The two companies say they will be able to supply 50 million doses by the end of this year and around 1.3 billion by the end of 2021. Each person needs two doses. Which translates into 25 million people in the remaining days of this year and 650 million people next year.
The vaccine uses a completely experimental mRNA approach, which involves injecting part of the virus’s genetic code – in order to sensitise the immune system. Previous trials have shown the vaccine trains the body to make both antibodies, as well as T-cells, to fight the coronavirus.
“This (mRNA) is a new technology and these vaccines are going to be manufactured very carefully for stability, because one of the big issues with RNA vaccines is stability,” said Dr Kang.
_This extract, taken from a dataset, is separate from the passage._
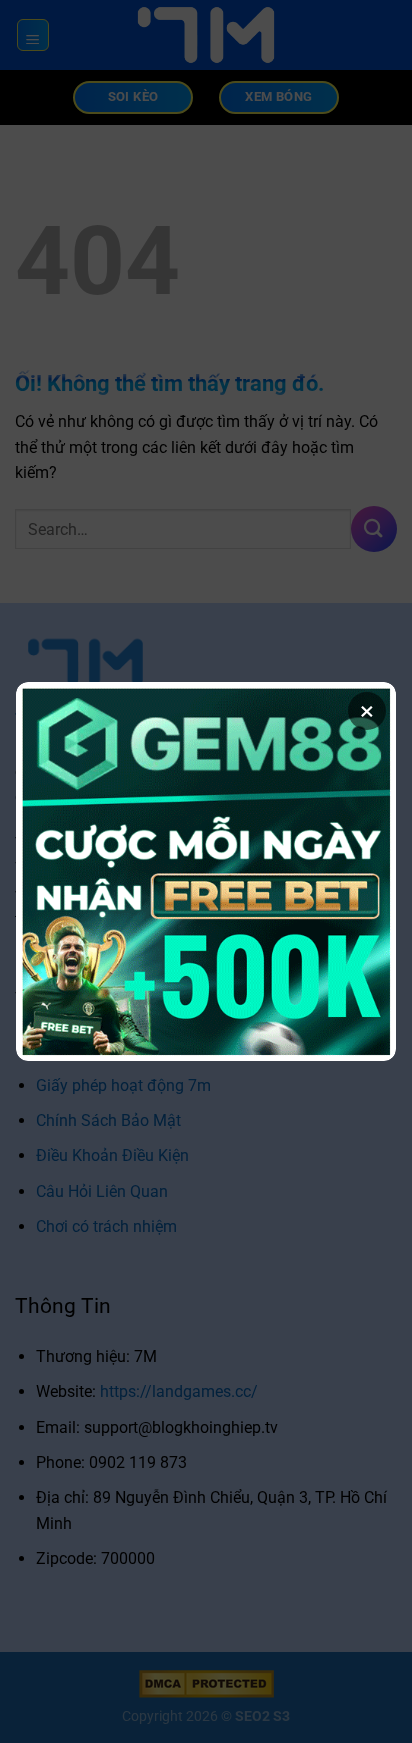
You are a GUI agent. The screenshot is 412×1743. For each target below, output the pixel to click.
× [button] (367, 711)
“We now have proof of principle that the vaccine, which is based on expression of the spike protein (the spiky outer layer of the SARS-CoV-2 virus), works. That means that it’s even more likely that other vaccines based on the spike protein may also work,” she said. “My thinking is we should wait until we have a spike protein vaccine that fits our delivery capacity, which would make things at least a little less complicated…rather than looking at one successful vaccine and trying to fix our delivery system around it so that everyone can get it,” she added.
All the limitations notwithstanding, the big advantage of the mRNA approach, which has never been shown to work in humans before, is that the data gathered from the large-scale trials mean the firms can quickly and easily make minor revisions to the mRNA sequence, thus tweaking the proteins the body develops immunity to. This means that if new strains of the virus were to emerge, changes to the vaccine could be done rapidly to adapt to the viral mutations.
While the vaccine, labelled BNT162b2, has been tested on over 43,500 people in six countries and “no safety concerns” have been raised, the latest details issued by the developers leave a question mark on whether the vaccine prevents infectiousness, besides the need for clarity over its long-term efficacy and effectiveness in key vulnerable groups, such as the elderly. The Oxford-AstraZeneca vaccine is already known to stimulate a good immune response in the elderly.